§ **Given information**:
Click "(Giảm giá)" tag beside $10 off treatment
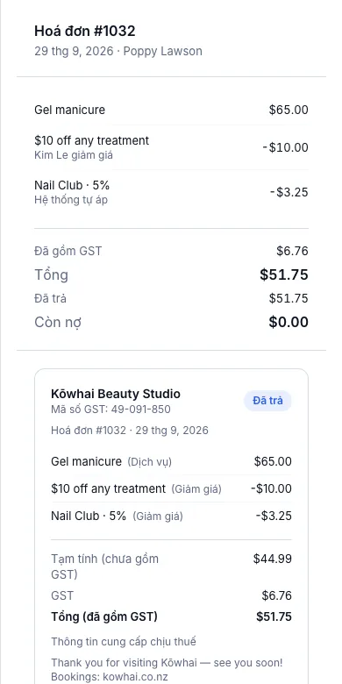The height and width of the screenshot is (684, 342). (196, 489)
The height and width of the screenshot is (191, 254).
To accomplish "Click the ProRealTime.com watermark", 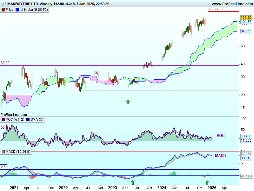I will 14,114.
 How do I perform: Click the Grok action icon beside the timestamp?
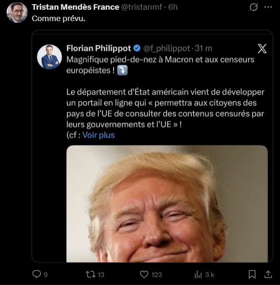[x=254, y=7]

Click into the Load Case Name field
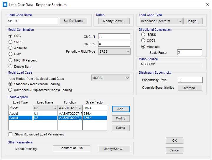click(x=32, y=21)
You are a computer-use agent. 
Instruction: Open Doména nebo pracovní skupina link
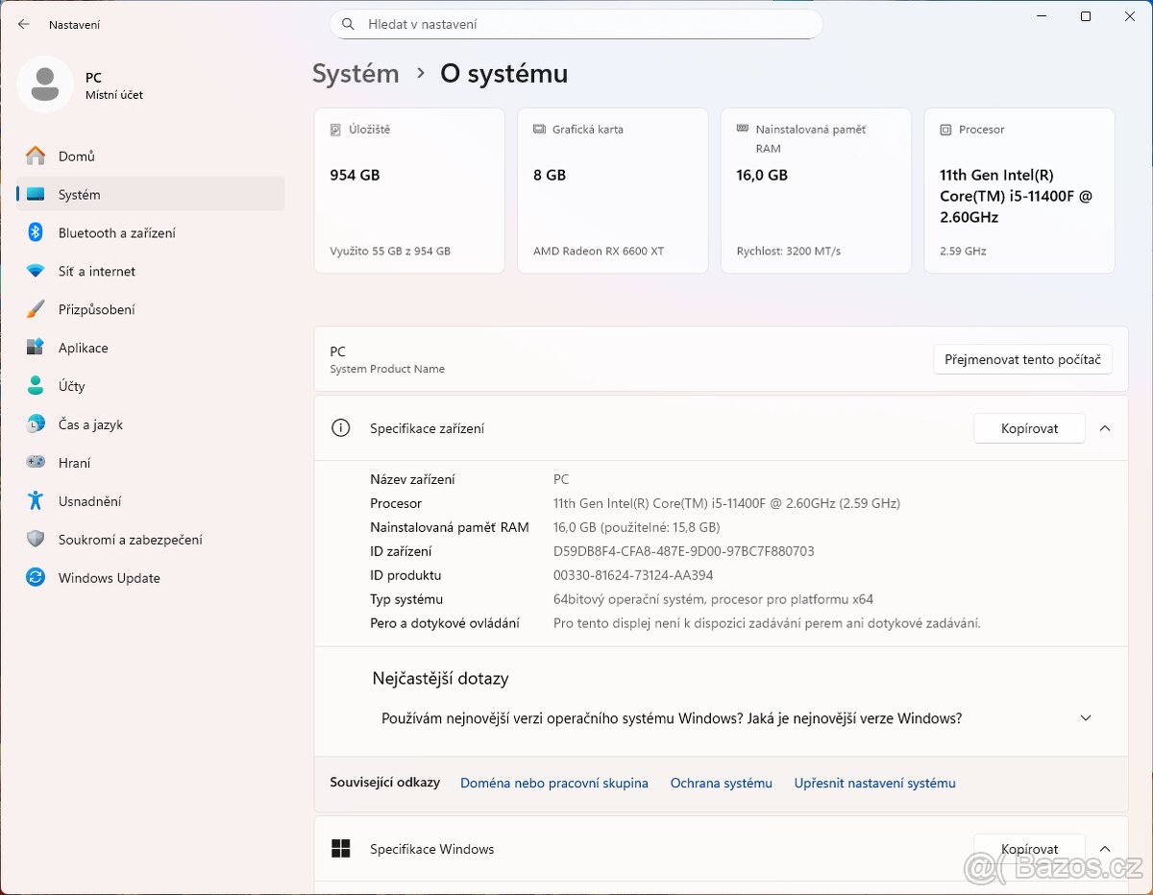coord(553,783)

§ **What you need to do**:
Retype the lines exactly. Begin at the one that holds "You are a computer-use agent.", stop at the last line of the entries above, and drop the pictures.

§ **Reply to the task**:
You are a computer-use agent. 
Instruction: Open Doména nebo pracovní skupina link
coord(553,783)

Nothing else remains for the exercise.